2.4. De kantonrechter oordeelt als volgt. Het onderhavige geschil vindt zijn grond in het vonnis van de kantonrechter in Boxmeer van 21 maart 2006. Gelet op hun stellingen duiden partijen het als een executiegeschil als bedoeld in artikel 438 Rv., hoewel [eisende partij] ook – gelet op haar stellingen met betrekking tot een creditering – een inhoudelijk geschilpunt opwerpt. De kantonrechter is van oordeel dat, zo al sprake is van een (zuiver) executiegeschil, geen verwijzing dient plaats te vinden.

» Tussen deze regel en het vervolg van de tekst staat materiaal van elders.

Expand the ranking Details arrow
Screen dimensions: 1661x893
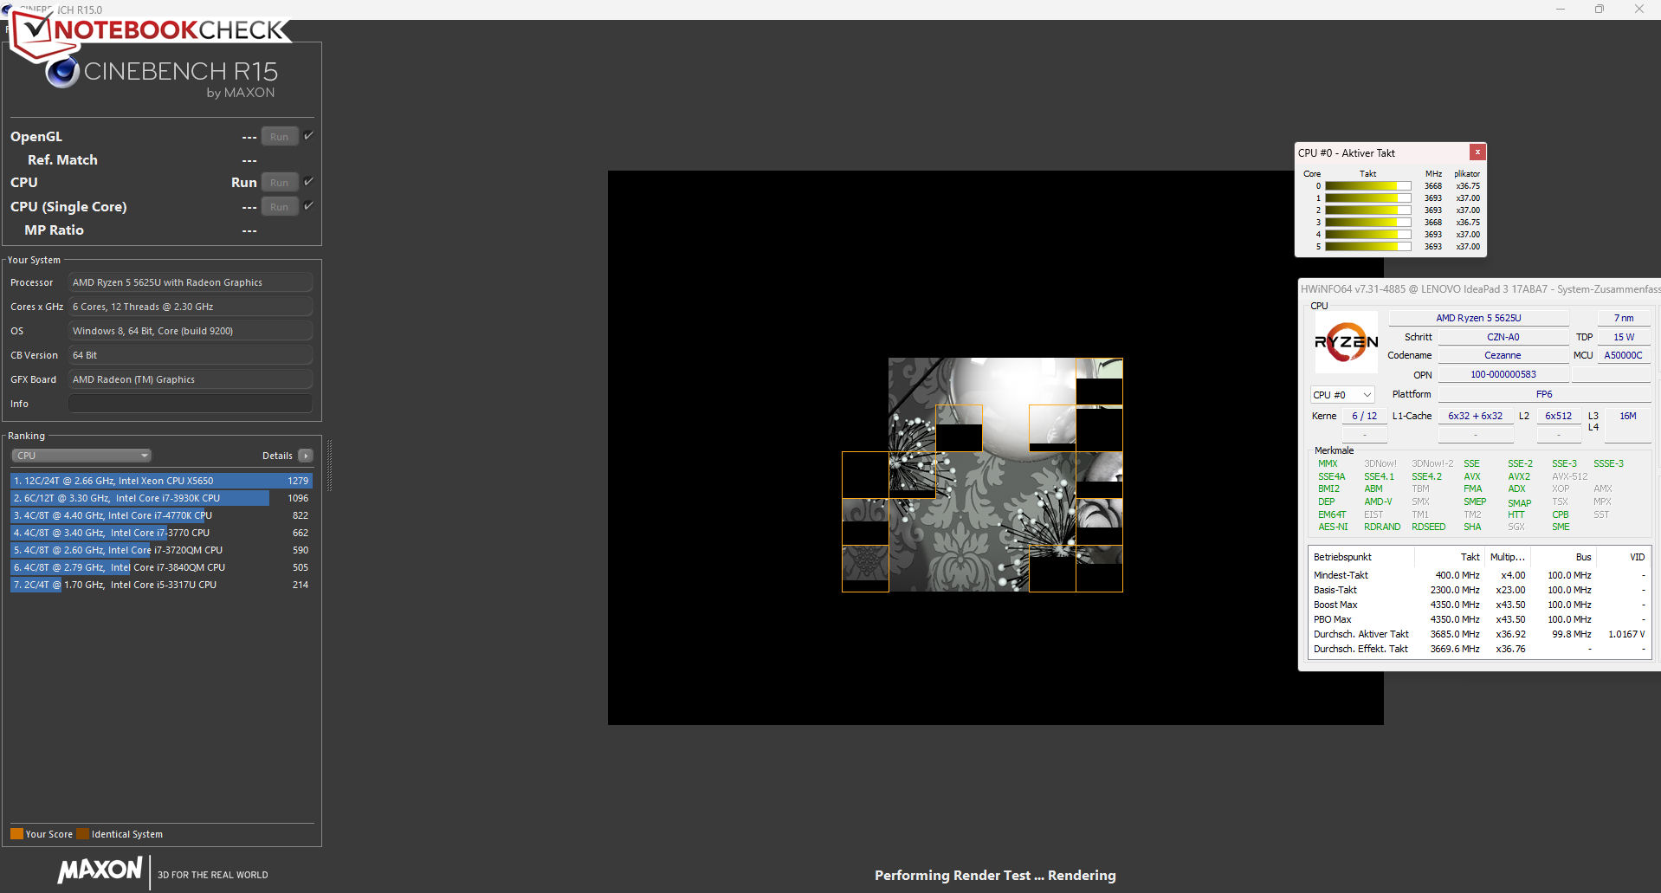pyautogui.click(x=305, y=456)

De rechtbank Arnhem is volgens de “gewone regels” als bedoeld in artikel 438 lid 1 Rv. bevoegd kennis te nemen van het geschil tussen partijen. De sector kanton maakt onderdeel uit van de rechtbank en was op grond van de “gewone regels” (artikel 93 Rv.) bevoegd van het oorspronkelijke geschil tussen partijen kennis te nemen. De kantonrechter verklaart zich derhalve absoluut bevoegd van dit geschil kennis te nemen. Hierbij neemt de kantonrechter mede in aanmerking dat geen goede grond bestaat om een executiegeschil met betrekking tot een kantonzaak door de sector civiel te laten afdoen, mede gelet op de hogere kosten die een procedure bij de sector civiel met zich brengt ten opzichte van een procedure bij de sector kanton.
Das houdt kantoor in Elst, zodat de kantonrechter, anders dan door Das gesteld, ook relatief bevoegd is van het geschil kennis te nemen.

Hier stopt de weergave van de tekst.